** 제공된 발췌문 **
────────────────

HiSeq 2x00 장비에서 생산된 whole-genome sequencing 결과물(fastq 파일)의 크기에 대해 점점 무감각해지는 것이 요즘의 현실이다. 지난 3주 동안 파일 크기가 100 GB에 육박하는 결과물을 다루면서 이러한 수치에 대한 확실한 '감'을 잡고 있는 것이 좋겠다는 생각이 들었다. 예전 대학원생 시절에는 1 kb ds DNA 1 마이크로그램 안에는 DNA 갯수가 대략 몇 개 들어있다는 것(몰 단위로서)을 암기하고 있지 않았던가?
혼동을 줄이기 위하여 염기는 b, 바이트는 B로 표시하겠다. 컴퓨터 세상에서는 1 KB = 1024 B(byte)이지만 나머지 세상에서는 1 K = 1000이다. 좀 더 솔직하게 말하자면 컴퓨터 세상에서도 1 K = 1,000, 1 M = 1,000 K로 표시할 때가 있다. 바로 HDD 용량을 말할 때. 그래야 조금이라도 더 크게 보이기 때문이다.

────────────────

** 항목 목록 **
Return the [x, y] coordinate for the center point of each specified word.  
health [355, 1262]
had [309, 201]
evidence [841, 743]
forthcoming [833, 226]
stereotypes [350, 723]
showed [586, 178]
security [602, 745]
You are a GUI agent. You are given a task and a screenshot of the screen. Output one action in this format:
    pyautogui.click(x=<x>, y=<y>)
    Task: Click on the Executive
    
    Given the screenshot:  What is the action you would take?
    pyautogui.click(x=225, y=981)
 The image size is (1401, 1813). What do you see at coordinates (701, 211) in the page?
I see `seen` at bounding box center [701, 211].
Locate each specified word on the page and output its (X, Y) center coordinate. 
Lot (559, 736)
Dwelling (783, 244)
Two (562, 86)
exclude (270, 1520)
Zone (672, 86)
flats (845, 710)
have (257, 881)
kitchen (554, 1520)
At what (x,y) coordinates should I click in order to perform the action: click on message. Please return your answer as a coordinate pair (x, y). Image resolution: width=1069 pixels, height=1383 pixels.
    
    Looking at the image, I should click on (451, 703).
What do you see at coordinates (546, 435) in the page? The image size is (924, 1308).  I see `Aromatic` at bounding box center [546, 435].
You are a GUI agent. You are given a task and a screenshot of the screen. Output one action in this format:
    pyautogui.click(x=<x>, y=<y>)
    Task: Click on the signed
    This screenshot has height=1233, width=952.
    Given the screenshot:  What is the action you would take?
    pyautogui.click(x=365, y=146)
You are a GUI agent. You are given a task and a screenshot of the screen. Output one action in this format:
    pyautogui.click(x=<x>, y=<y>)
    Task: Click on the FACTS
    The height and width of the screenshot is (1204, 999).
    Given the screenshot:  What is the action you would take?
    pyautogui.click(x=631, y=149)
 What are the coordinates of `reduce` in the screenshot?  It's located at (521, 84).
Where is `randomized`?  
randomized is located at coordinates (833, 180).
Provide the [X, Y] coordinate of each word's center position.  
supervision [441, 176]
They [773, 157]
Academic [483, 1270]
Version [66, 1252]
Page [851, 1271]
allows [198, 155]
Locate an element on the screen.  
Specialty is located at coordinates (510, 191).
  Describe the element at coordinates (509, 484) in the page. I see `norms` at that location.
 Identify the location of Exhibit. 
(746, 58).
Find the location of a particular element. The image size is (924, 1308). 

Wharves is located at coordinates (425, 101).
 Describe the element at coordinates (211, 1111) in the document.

────────────────

** 과제 목표 **
위 발췌문에서 "HiSeq 2x00 장비에서"이라는 표현이 들어 있는 말로 시작해 "크게 보이기 때문이다."에서 끝나는 부분을 한 글자도 바꾸지 말고 그대로 옮겨 적으세요.

** 답안 작성란 **
HiSeq 2x00 장비에서 생산된 whole-genome sequencing 결과물(fastq 파일)의 크기에 대해 점점 무감각해지는 것이 요즘의 현실이다. 지난 3주 동안 파일 크기가 100 GB에 육박하는 결과물을 다루면서 이러한 수치에 대한 확실한 '감'을 잡고 있는 것이 좋겠다는 생각이 들었다. 예전 대학원생 시절에는 1 kb ds DNA 1 마이크로그램 안에는 DNA 갯수가 대략 몇 개 들어있다는 것(몰 단위로서)을 암기하고 있지 않았던가?
혼동을 줄이기 위하여 염기는 b, 바이트는 B로 표시하겠다. 컴퓨터 세상에서는 1 KB = 1024 B(byte)이지만 나머지 세상에서는 1 K = 1000이다. 좀 더 솔직하게 말하자면 컴퓨터 세상에서도 1 K = 1,000, 1 M = 1,000 K로 표시할 때가 있다. 바로 HDD 용량을 말할 때. 그래야 조금이라도 더 크게 보이기 때문이다.